Network Effect
- Author: Martha Wells
- Language: English
- Series: The Murderbot Diaries
- Release number: 5
- Genre: Science fiction
- Published: 5 May 2020
- Publisher: Tor Books
- Publication place: United States
- Pages: 350
- ISBN: 9781250229861

= Network Effect (novel) =

2020 science fiction fantasy novel by Martha Wells

Network Effect is a 2020 science fiction novel written by Martha Wells. It is the fifth work in the Murderbot Diaries series and the first full-length novel. Network Effect won the 2021 Hugo Award for Best Novel, the 2020 Nebula Award for Best Novel, and the 2021 Locus Award for Best Science Fiction Novel.

== Plot ==
Murderbot has been sent by Dr. Mensah on a research expedition that includes her daughter Amena, her brother-in-law Thiago, and Drs. Arada, Overse, and Ratthi. Their ship is set upon by a hostile transport vessel, which Murderbot and Amena are compelled to board as the others flee in an escape pod. As the transport moves into a nearby wormhole, Murderbot hunts the grey-skinned humanoids in control of the ship, isolates Amena and the human captives Ras and Eletra in a safe zone, and begins to realize that the transport is the same one once controlled by its robot pilot friend ART.

Arada and the others, who have followed the ship into the wormhole, are able to board as Murderbot finishes off the hostiles and manages to reload a deleted ART with a code phrase left for it. As Murderbot guessed, after being invaded by the grey raiders, ART sent them after the SecUnit ostensibly for use as a weapon, but really because ART determined that Murderbot could overcome them. Murderbot is enraged that ART would endanger the SecUnit's humans this way, and is further annoyed when ART insists that Murderbot and its human crew help find and recover the transport vessel's missing crew.

Murderbot and its team descend to the planetary colony that seems to be at the center of the situation, and find that the colonists have been exposed to alien remnant contamination.
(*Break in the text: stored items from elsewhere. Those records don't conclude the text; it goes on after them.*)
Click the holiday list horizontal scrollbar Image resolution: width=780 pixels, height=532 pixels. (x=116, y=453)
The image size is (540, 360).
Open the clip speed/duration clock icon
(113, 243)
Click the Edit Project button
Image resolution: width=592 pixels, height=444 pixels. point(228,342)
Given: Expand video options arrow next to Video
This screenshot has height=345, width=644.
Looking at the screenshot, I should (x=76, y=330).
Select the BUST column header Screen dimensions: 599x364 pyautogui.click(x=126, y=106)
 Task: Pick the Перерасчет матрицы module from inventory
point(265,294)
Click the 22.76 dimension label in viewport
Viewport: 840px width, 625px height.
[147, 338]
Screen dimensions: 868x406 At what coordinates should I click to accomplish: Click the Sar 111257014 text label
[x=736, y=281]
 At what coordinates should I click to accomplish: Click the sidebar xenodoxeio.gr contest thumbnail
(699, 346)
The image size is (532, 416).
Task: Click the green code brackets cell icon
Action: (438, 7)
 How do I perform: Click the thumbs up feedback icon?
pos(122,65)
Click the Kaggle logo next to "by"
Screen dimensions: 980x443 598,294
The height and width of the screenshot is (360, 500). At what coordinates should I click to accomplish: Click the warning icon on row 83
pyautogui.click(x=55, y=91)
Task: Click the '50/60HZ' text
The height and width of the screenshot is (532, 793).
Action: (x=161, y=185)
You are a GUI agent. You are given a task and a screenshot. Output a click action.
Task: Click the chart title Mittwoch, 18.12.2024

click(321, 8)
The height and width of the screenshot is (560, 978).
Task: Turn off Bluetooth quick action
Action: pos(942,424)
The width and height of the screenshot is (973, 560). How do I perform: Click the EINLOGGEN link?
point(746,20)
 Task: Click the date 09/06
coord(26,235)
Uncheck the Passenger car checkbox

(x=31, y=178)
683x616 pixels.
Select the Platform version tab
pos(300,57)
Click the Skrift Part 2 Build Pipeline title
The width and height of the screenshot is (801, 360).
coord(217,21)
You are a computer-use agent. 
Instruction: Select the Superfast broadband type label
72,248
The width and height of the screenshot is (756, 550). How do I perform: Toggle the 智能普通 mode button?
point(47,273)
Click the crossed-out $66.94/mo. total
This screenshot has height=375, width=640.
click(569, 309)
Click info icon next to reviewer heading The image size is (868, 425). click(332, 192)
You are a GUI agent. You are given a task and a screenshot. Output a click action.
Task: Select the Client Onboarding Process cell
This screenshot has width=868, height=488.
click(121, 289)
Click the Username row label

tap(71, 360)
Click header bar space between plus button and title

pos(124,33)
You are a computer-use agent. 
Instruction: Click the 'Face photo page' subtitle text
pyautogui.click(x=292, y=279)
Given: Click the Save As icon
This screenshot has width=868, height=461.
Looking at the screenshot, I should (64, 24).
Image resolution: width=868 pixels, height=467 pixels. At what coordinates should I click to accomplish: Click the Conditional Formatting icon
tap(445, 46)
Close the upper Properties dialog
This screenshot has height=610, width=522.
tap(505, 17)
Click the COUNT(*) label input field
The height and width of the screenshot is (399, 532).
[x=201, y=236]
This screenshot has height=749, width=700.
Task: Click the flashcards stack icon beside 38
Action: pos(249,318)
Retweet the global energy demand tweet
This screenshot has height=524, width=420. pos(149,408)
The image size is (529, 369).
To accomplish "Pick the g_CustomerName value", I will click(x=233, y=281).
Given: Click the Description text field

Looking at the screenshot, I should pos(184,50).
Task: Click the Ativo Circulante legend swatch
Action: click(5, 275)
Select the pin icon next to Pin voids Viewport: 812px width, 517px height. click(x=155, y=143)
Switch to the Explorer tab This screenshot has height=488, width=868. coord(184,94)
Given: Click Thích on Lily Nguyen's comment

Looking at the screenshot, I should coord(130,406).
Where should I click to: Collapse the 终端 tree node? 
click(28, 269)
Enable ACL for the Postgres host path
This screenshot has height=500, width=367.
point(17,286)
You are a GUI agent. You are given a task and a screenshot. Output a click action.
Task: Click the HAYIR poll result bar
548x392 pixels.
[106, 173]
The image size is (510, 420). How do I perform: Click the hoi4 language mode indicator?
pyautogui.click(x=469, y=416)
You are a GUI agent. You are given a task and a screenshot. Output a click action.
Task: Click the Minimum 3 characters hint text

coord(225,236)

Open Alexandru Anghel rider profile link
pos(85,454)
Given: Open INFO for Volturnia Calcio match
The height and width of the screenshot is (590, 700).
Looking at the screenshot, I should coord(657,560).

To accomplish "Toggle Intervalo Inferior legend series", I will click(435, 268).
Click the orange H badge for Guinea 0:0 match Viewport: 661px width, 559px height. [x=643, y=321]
They have developed the grey skin condition to varying degrees, and have separated into warring factions representing the least contaminated versus the most, who seem controlled by an alien hive mind. The missing crew have effected their own escape, and while Arada and her people help them, Murderbot is captured. ART begins firing missiles at the colony, demanding its release. Murderbot is rescued with the help of another SecUnit whose governor module it disabled, as well as a software version of itself set loose on the colony's defenses. Murderbot considers whether it wants to accompany ART and its crew on their next mission.

== Reviews ==
An NPR review said that "...if the first books [in the Murderbot Diaries series] were episodes in a four-part TV miniseries, then Network Effect is the feature-length movie with the bigger budget and scope, and it is no less enjoyable." and a "wonderful continuation of the series". Locus described Network Effect as "a perfectly paced space opera adventure novel, one in which Murderbot continues to grow as a person."